__EXERCISE INSTRUCTIONS__
Retype the data below verbatim; pictures do not belong in the copy.

★ ★ ★ ★

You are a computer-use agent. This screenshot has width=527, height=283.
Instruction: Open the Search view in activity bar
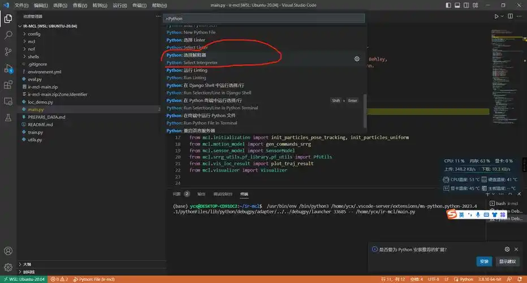(8, 35)
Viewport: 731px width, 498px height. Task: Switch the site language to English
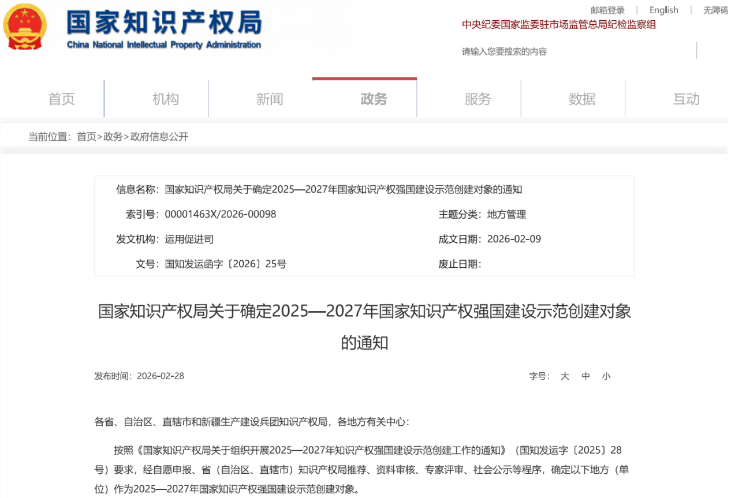coord(663,10)
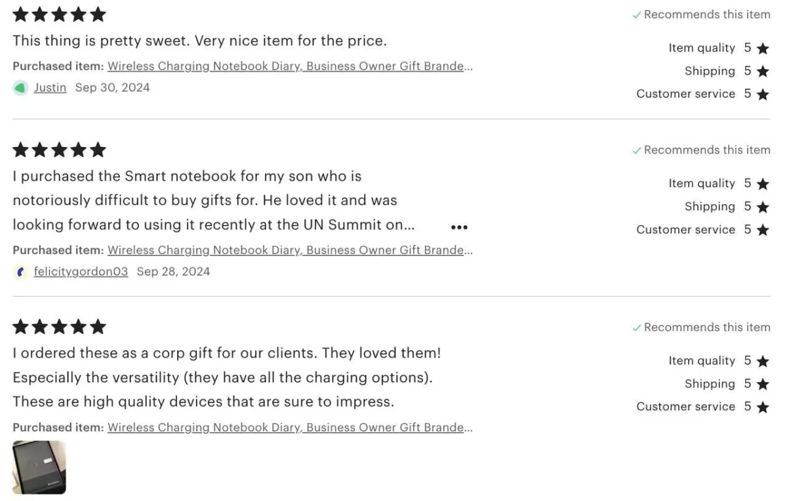787x501 pixels.
Task: Click Recommends this item label, third review
Action: click(706, 327)
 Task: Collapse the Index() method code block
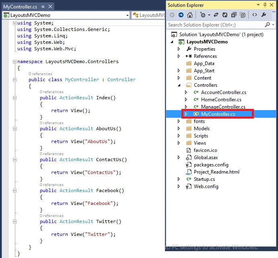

★ ★ ★ ★

__YOUR SOLUTION__
You are a computer-use agent. This screenshot has width=527, height=283.
Instruction: Open the Search view in activity bar
(8, 35)
Viewport: 731px width, 498px height. Task: Switch the site language to English
coord(663,10)
787x501 pixels.
Task: Click Recommends this item label, third review
Action: click(706, 327)
 Task: Collapse the Index() method code block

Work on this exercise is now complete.